How many evangelical votes are really in play?

News reports about Sen. Barack Obama's appeal among conservative Christians, especially young evangelicals, have raised the question: Could they help propel the Democratic candidate to victory in November?

Steven Waldman, the president and editor in chief of Beliefnet, wrote in a May Wall Street Journal op-ed column that if Obama attracted just 10 percent more evangelicals than Democratic candidate John Kerry did in 2004, it "could make the difference between victory and defeat."

Obama's campaign has courted conservative Christians. Prior to Kentucky's Democratic primary in May, the campaign distributed fliers showing the presidential hopeful speaking from a pulpit in front of a large cross.
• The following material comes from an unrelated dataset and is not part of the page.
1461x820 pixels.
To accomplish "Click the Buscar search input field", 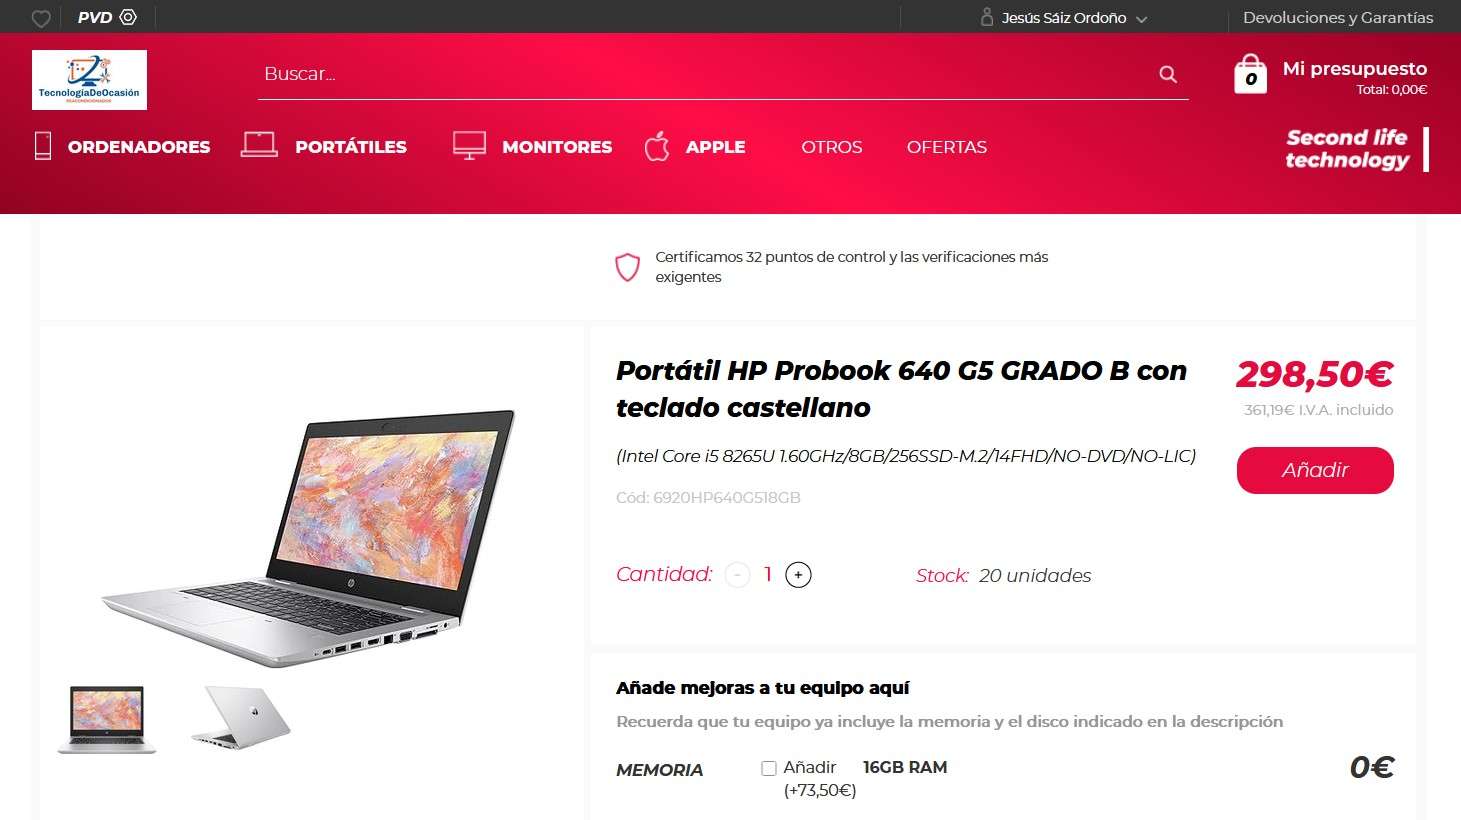I will (705, 74).
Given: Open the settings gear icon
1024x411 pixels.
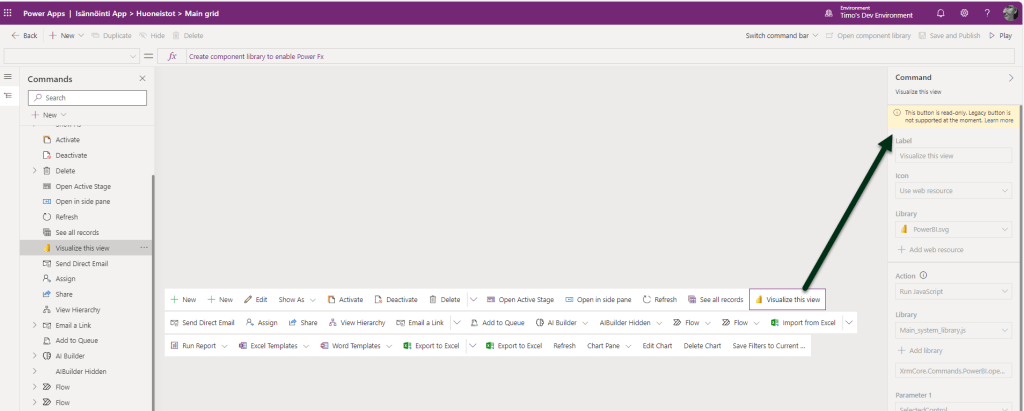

Radio ads billed the Illinois senator as "a strong Christian."

However, the polls do not bear out a significant shift thus far. A Rasmussen poll in May pegged evangelical support for Republican candidate Sen. John McCain at 69 percent, compared with 28 percent for Obama. Evangelicals' strong Republican affiliation has been fairly constant in recent history. In the last five presidential elections, Democratic candidates have never earned more than 33 percent of white evangelicals' votes, according to John C. Green, senior fellow at the Pew Forum on Religion & Public Life. That year was 1996, when President Clinton won reelection against Republican Sen. Bob Dole.

The last time a Democrat nearly captured the evangelical vote was 1976, when Governor Jimmy Carter earned 48 percent and carried the South, according to the National Survey of Religion and Politics. Evangelical support for Republicans topped out at 77 percent for President Bush's reelection in 2004.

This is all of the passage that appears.